A decade ago, Isis began life in Massachusetts; a few years later, Isis packed up and traversed the continent to Los Angeles. Their current cross-country trek, though, isn't behind their recent In the Absence of Truth; rather, it's to commemorate the band having reached the 10-year mark. "For me," says guitarist Michael Gallagher, "this is the longest time I've ever been involved in anything other than family." Isis was birthed with the potential for a wide-ranging sound in their bones, and subsequent albums have seen them expand; on their albums, textured, almost drone-like passages are interwoven with magnificently crushing ones.

Gallagher also releases solo work under the name MGR (singer/guitarist Aaron Turner does the same under the House of Low Culture banner). "[It] started out as wanting to explore more mellow, more ambient, texture-based things," Gallagher explains. "Isis certainly has that element throughout many of our records, but never done to the extent that I wanted to explore on my own. That's how it started; fortunately for me, it's turned into a different way of writing songs, and I feel that it's aided me in what I've brought to the table in Isis."

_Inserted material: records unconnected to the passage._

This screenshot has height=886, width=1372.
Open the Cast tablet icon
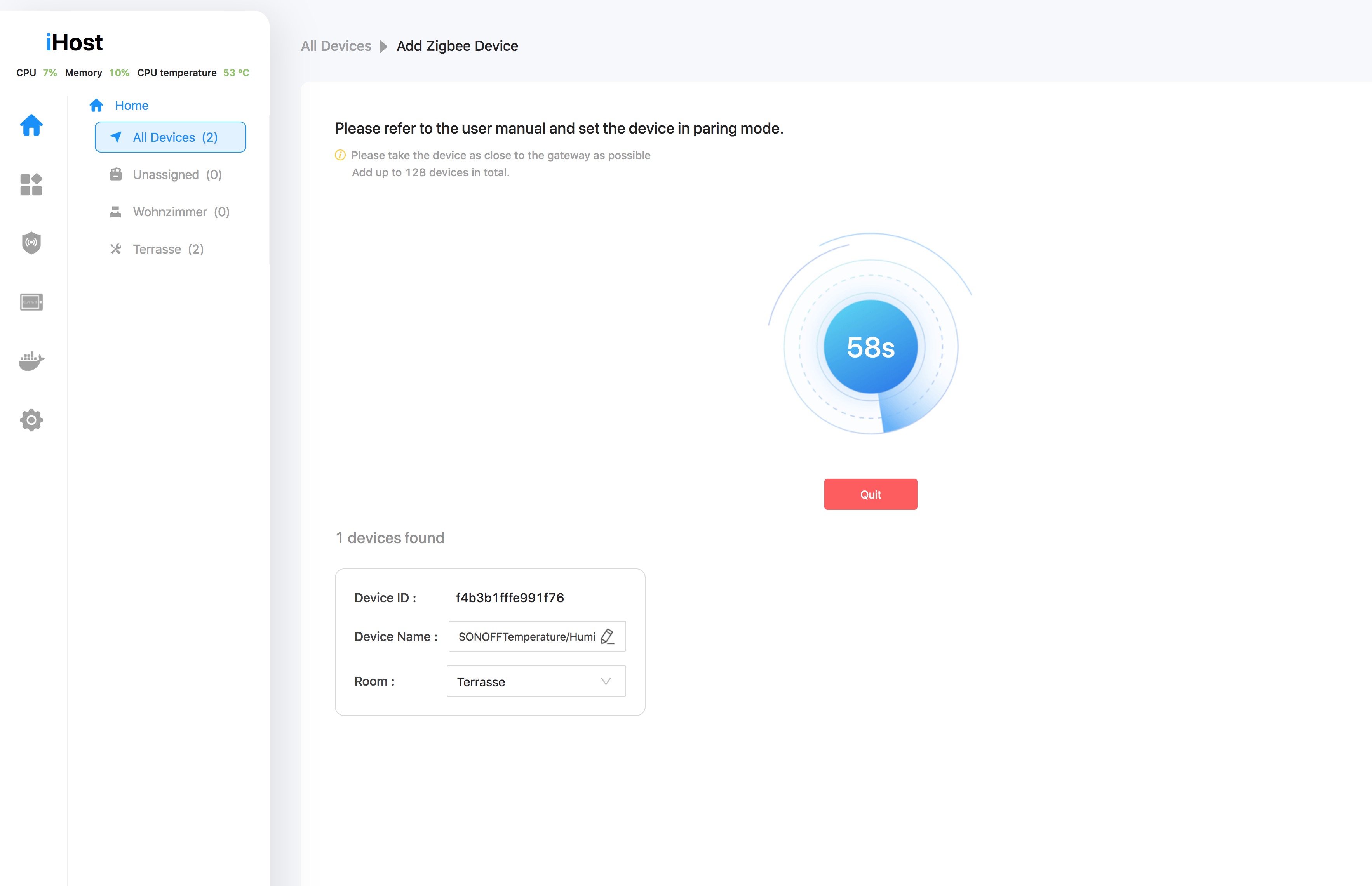tap(31, 302)
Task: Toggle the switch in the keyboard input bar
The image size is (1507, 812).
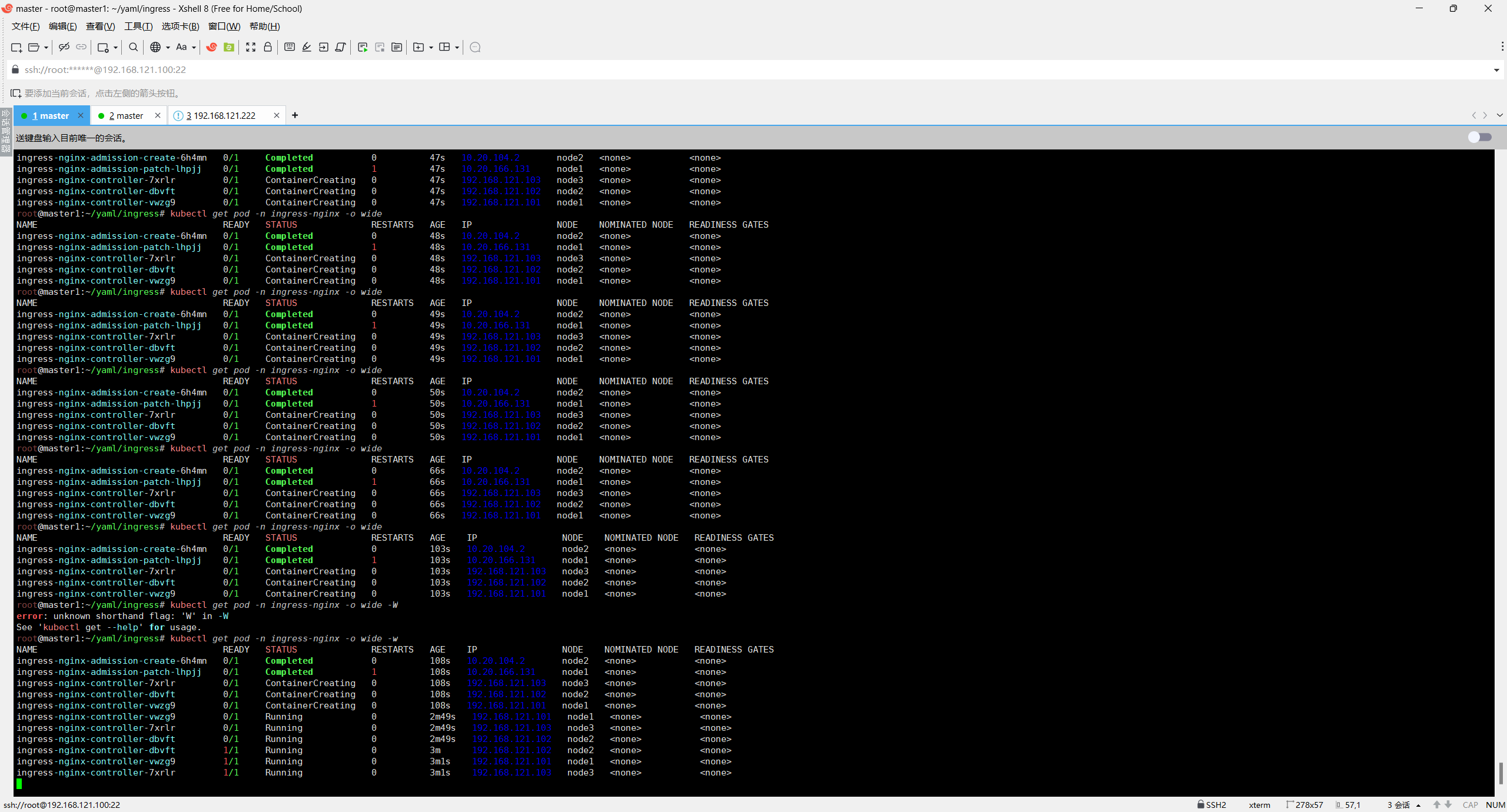Action: click(x=1479, y=137)

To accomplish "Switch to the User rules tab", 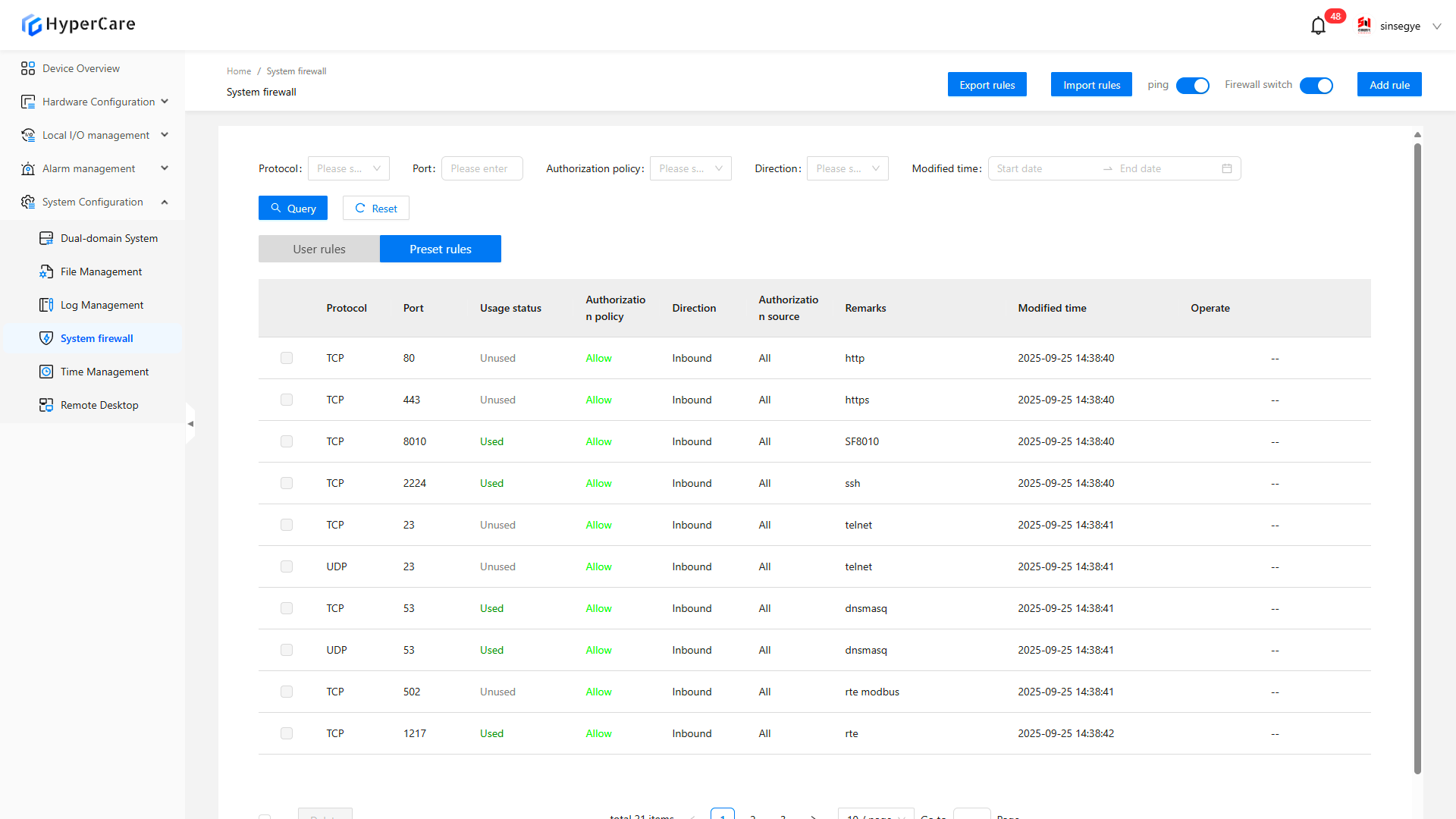I will pos(318,249).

Conversing with Gallagher, the impression one gets of Isis is that of a deeply meticulous band. Asked about the process of looking back at the band's discography for the anniversary tour, he points out that it wasn't necessarily a re-evaluation of earlier songs.

"I think the name of the game was to find stuff that we still thought would move us and that people might actually want to hear." Isis audiences are wide in scope: from punks to textural mavens, from veterans of the metal scene to shoegaze revivalists. It's not every band that can bring together these elements, uniting them to witness music that's as viscerally satisfying as it is intellectually conceived. In the case of Isis, they've been doing this for a decade—and talking with Gallagher, that seems like the most logical thing in the world.